Word and element location data
--------------------------------------------------
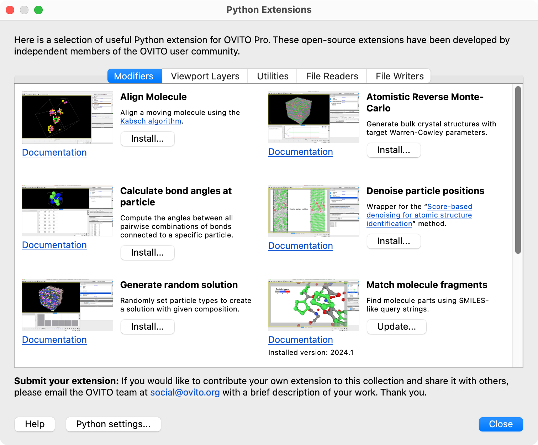This screenshot has width=538, height=445.
Task: Install the Denoise particle positions extension
Action: pos(394,241)
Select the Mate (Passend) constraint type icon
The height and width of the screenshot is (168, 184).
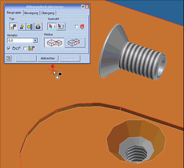(x=13, y=27)
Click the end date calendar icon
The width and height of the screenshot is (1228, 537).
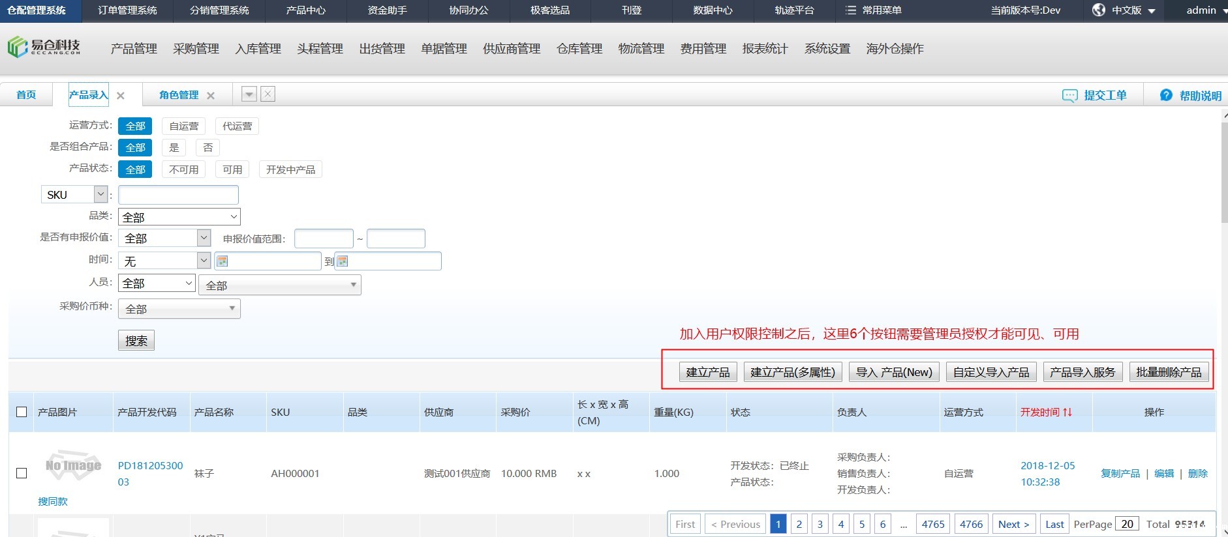(x=343, y=261)
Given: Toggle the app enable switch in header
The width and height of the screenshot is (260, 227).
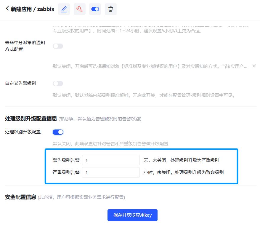Looking at the screenshot, I should [95, 9].
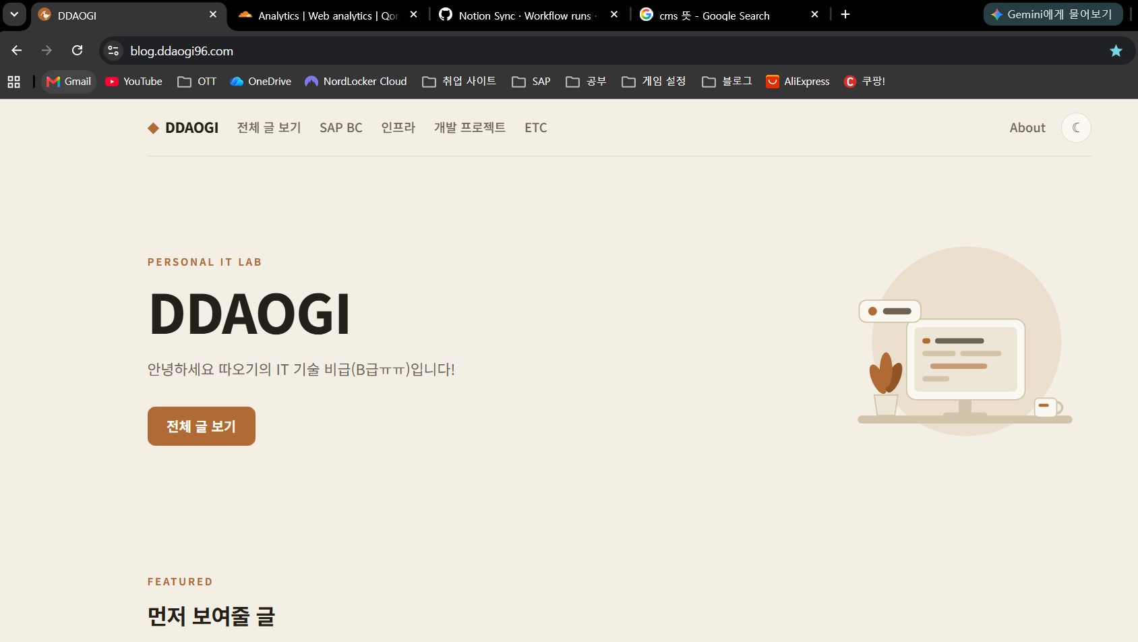Expand the tab search dropdown arrow
This screenshot has height=642, width=1138.
coord(14,14)

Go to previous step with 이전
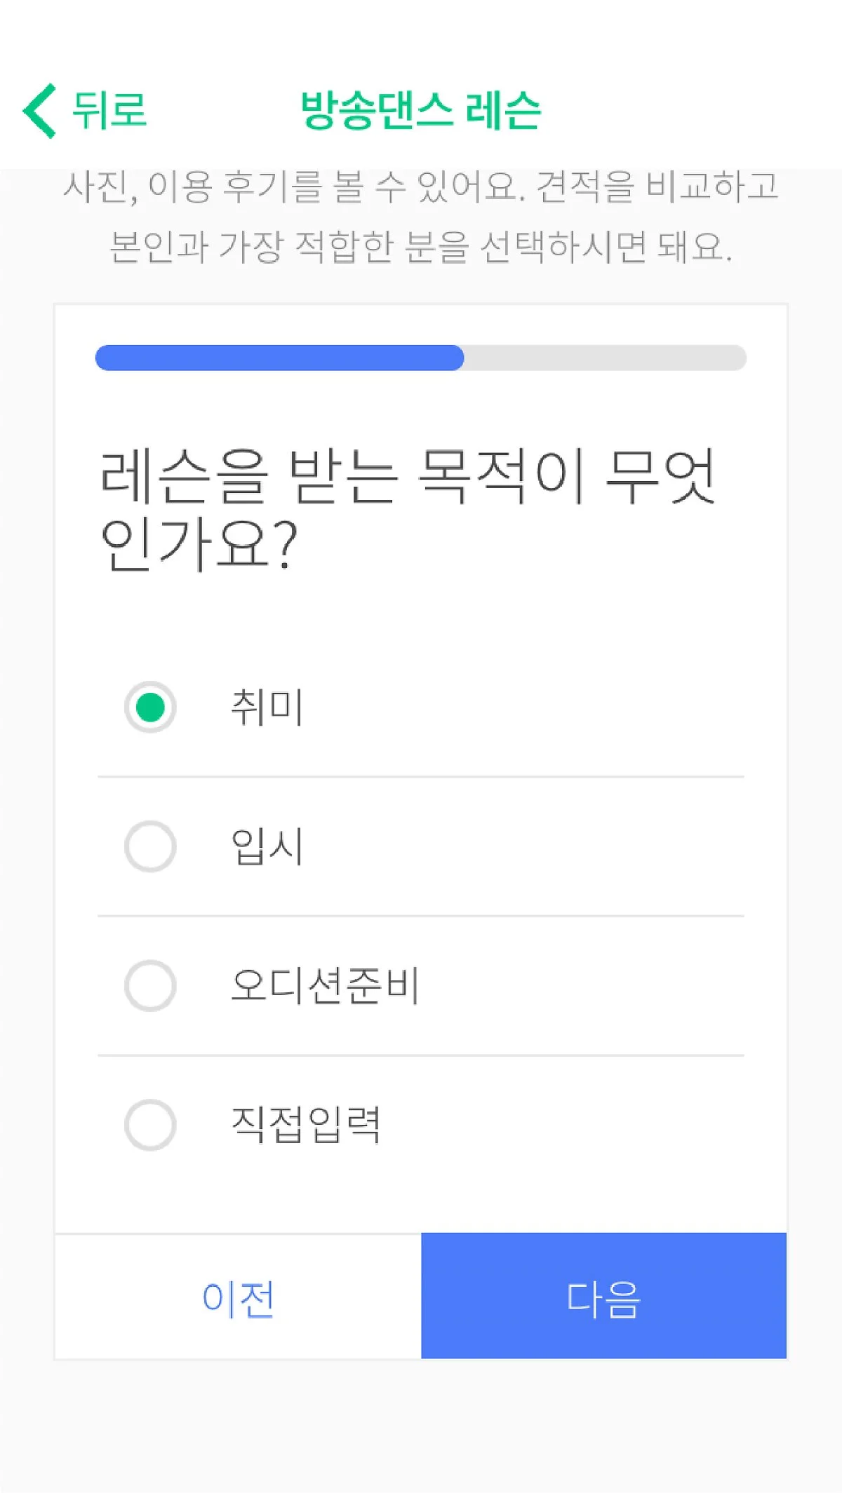tap(238, 1297)
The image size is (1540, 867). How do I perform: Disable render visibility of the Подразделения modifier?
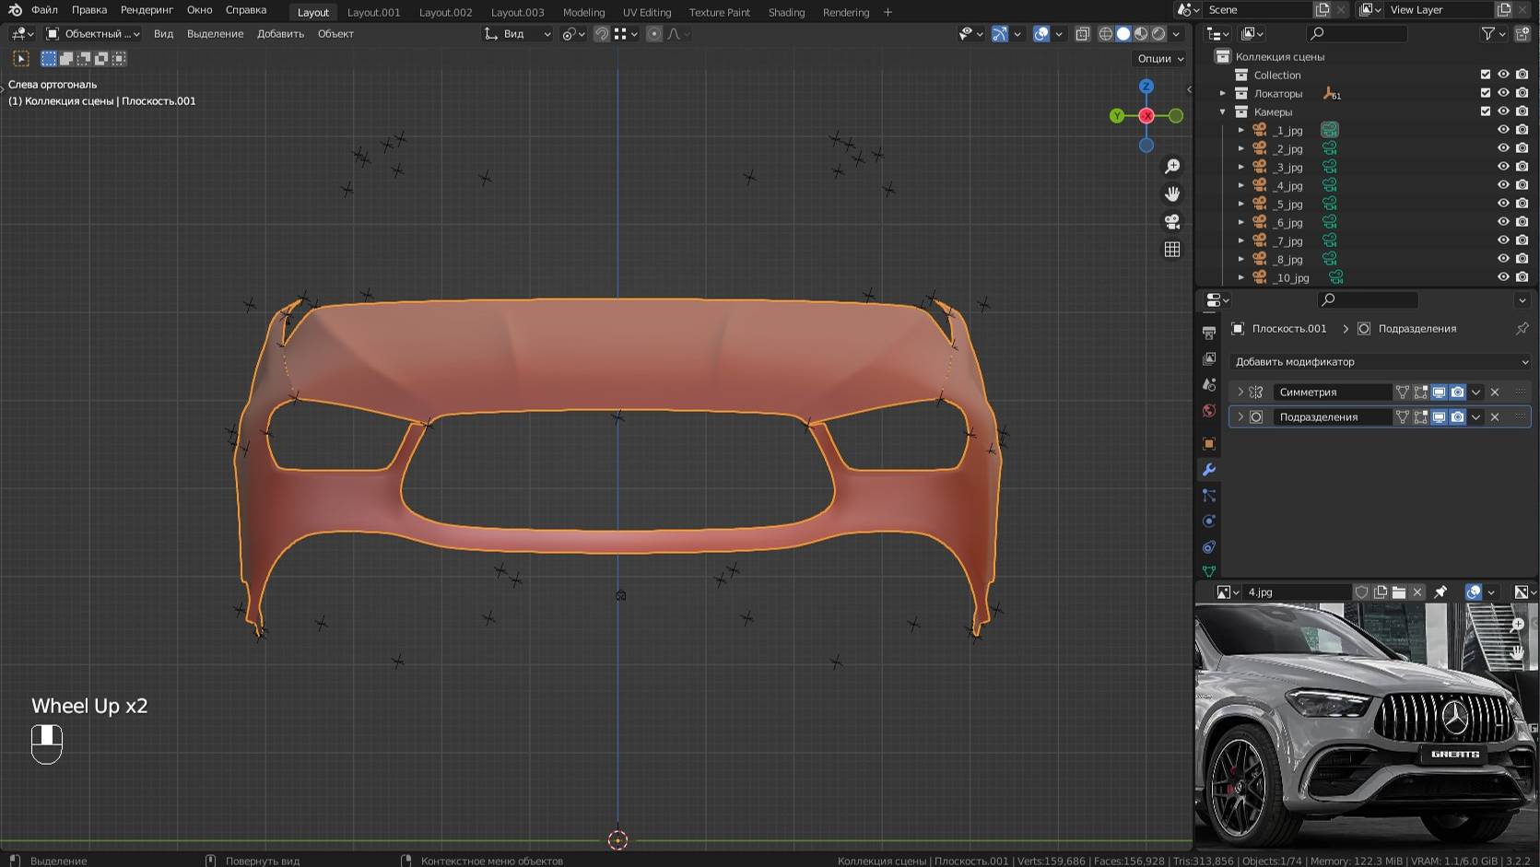tap(1458, 417)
--------------------------------------------------
* [What you are asked to do] Rewrite the listing with every "icon" changed to "button" and nothing else altered. Omit the pictures from your version.

* [Correct response]
This screenshot has width=538, height=445.
Task: Install the Denoise particle positions extension
Action: pos(394,241)
Select the Mate (Passend) constraint type button
The height and width of the screenshot is (168, 184).
(x=13, y=27)
Click the end date calendar button
The width and height of the screenshot is (1228, 537).
(x=343, y=261)
Given: Toggle the app enable switch in header
The width and height of the screenshot is (260, 227).
Looking at the screenshot, I should [95, 9].
Expand the tab search dropdown arrow
This screenshot has height=642, width=1138.
coord(14,14)

Go to previous step with 이전
tap(238, 1297)
The image size is (1540, 867). How do I perform: Disable render visibility of the Подразделения modifier?
tap(1458, 417)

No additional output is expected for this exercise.